## Begin Provided information
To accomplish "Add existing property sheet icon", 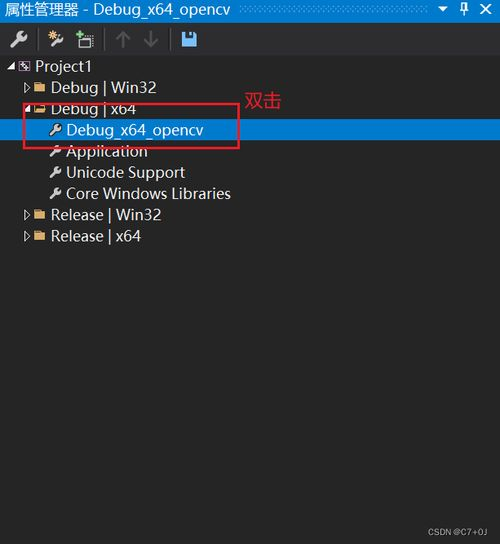I will 85,39.
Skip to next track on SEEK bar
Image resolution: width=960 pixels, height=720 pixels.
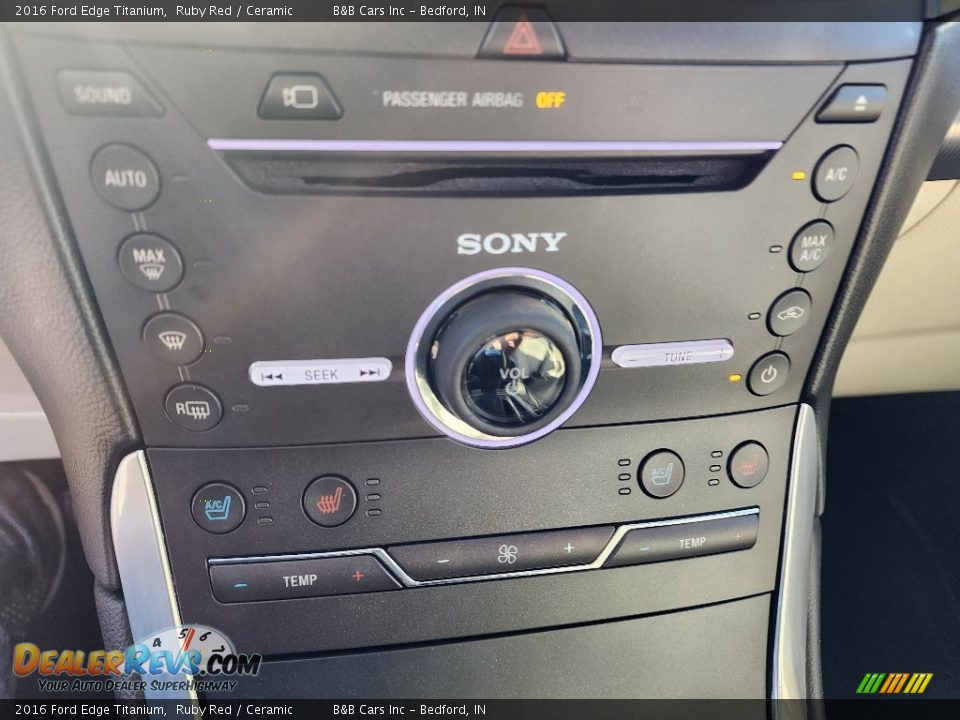tap(371, 373)
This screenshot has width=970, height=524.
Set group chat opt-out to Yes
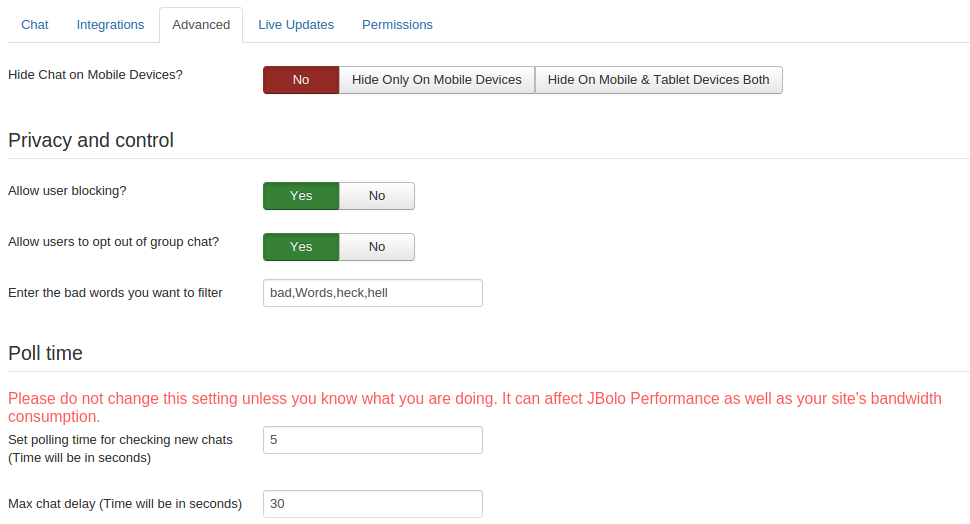pyautogui.click(x=301, y=247)
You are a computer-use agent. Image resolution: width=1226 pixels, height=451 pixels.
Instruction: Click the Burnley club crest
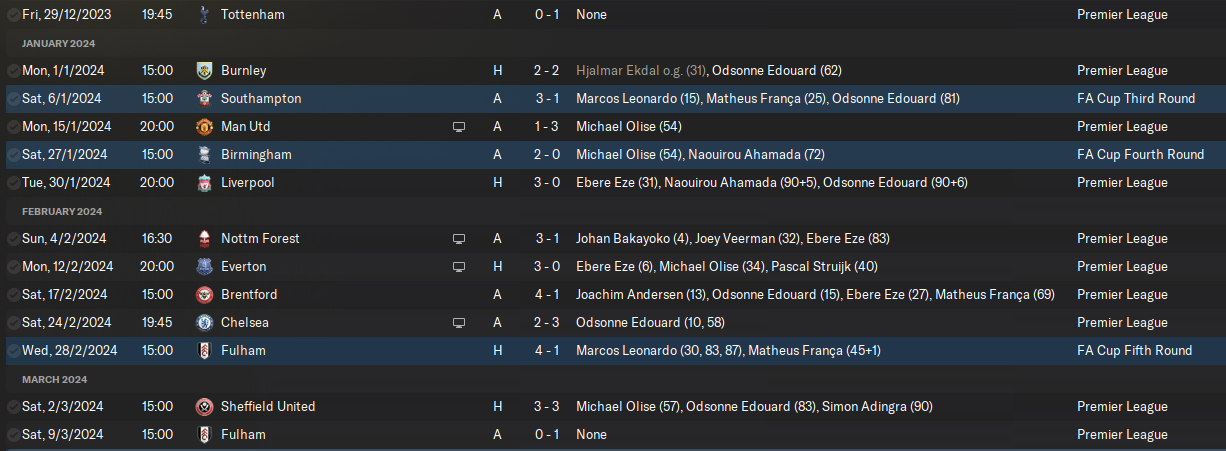204,71
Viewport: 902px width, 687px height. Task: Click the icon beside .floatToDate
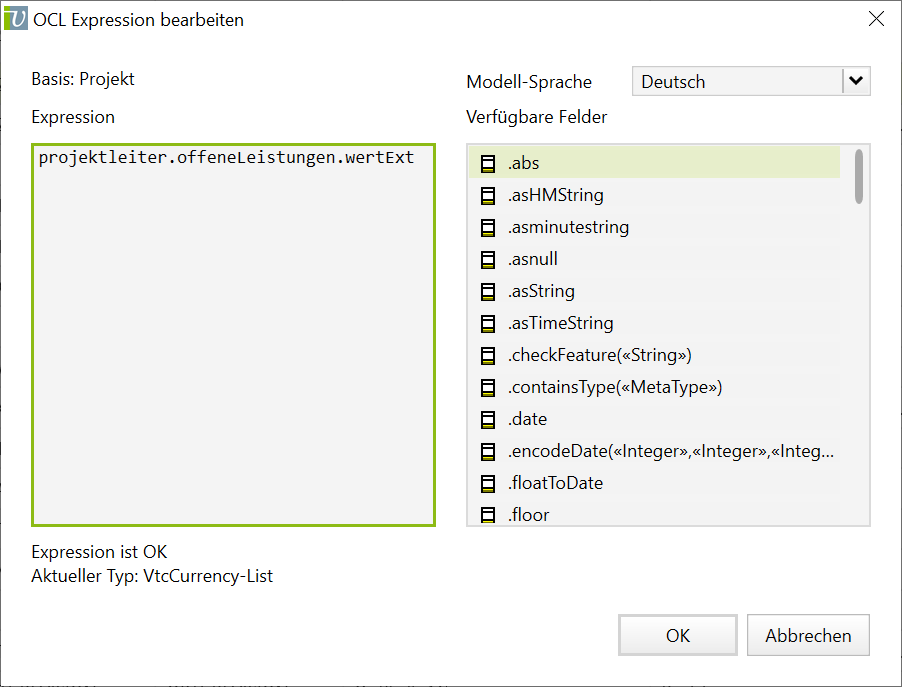(x=488, y=483)
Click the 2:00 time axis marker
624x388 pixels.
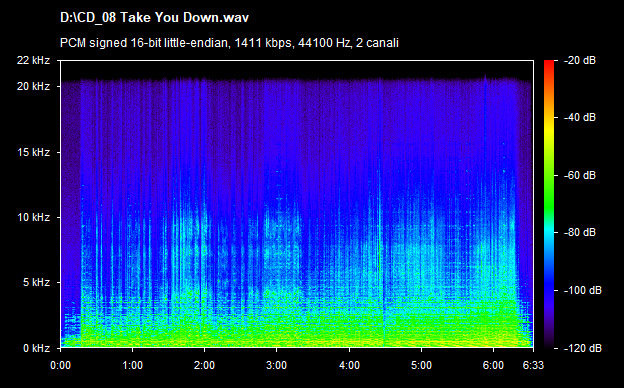(205, 365)
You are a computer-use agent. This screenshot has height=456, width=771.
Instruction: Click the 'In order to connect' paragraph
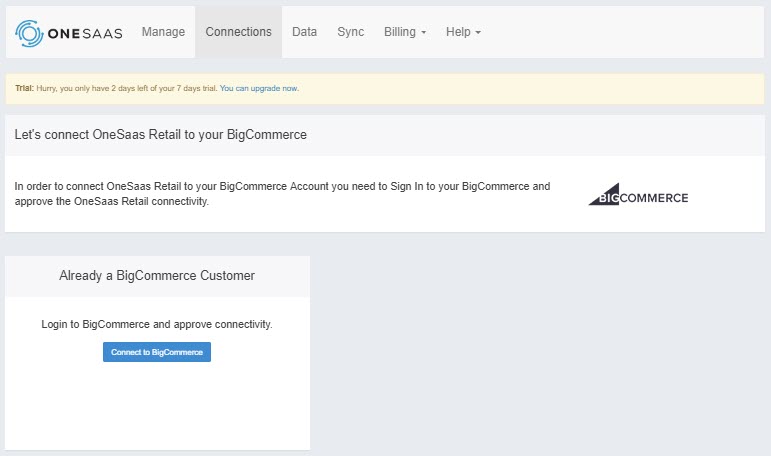pos(282,194)
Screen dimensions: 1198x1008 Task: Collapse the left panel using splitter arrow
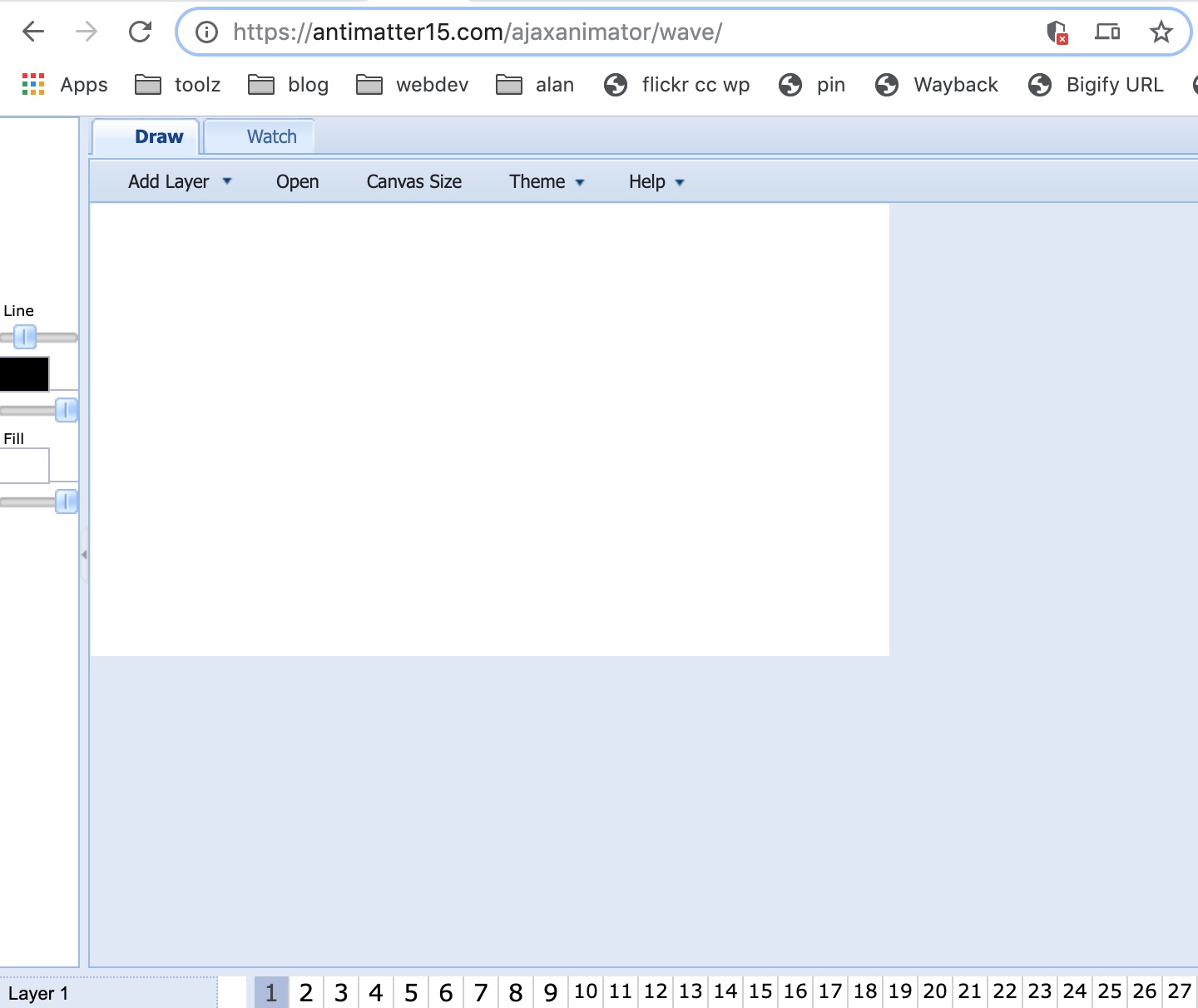84,554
## End Provided information
Problem — In the data starting at the line that contains "Screen dimensions: 1198x1008" and ending at the last line, substitute "sidebar" for "panel" and give those lines back with nothing else changed. Leave the pictures out.

Response to this exercise —
Screen dimensions: 1198x1008 Task: Collapse the left sidebar using splitter arrow
84,554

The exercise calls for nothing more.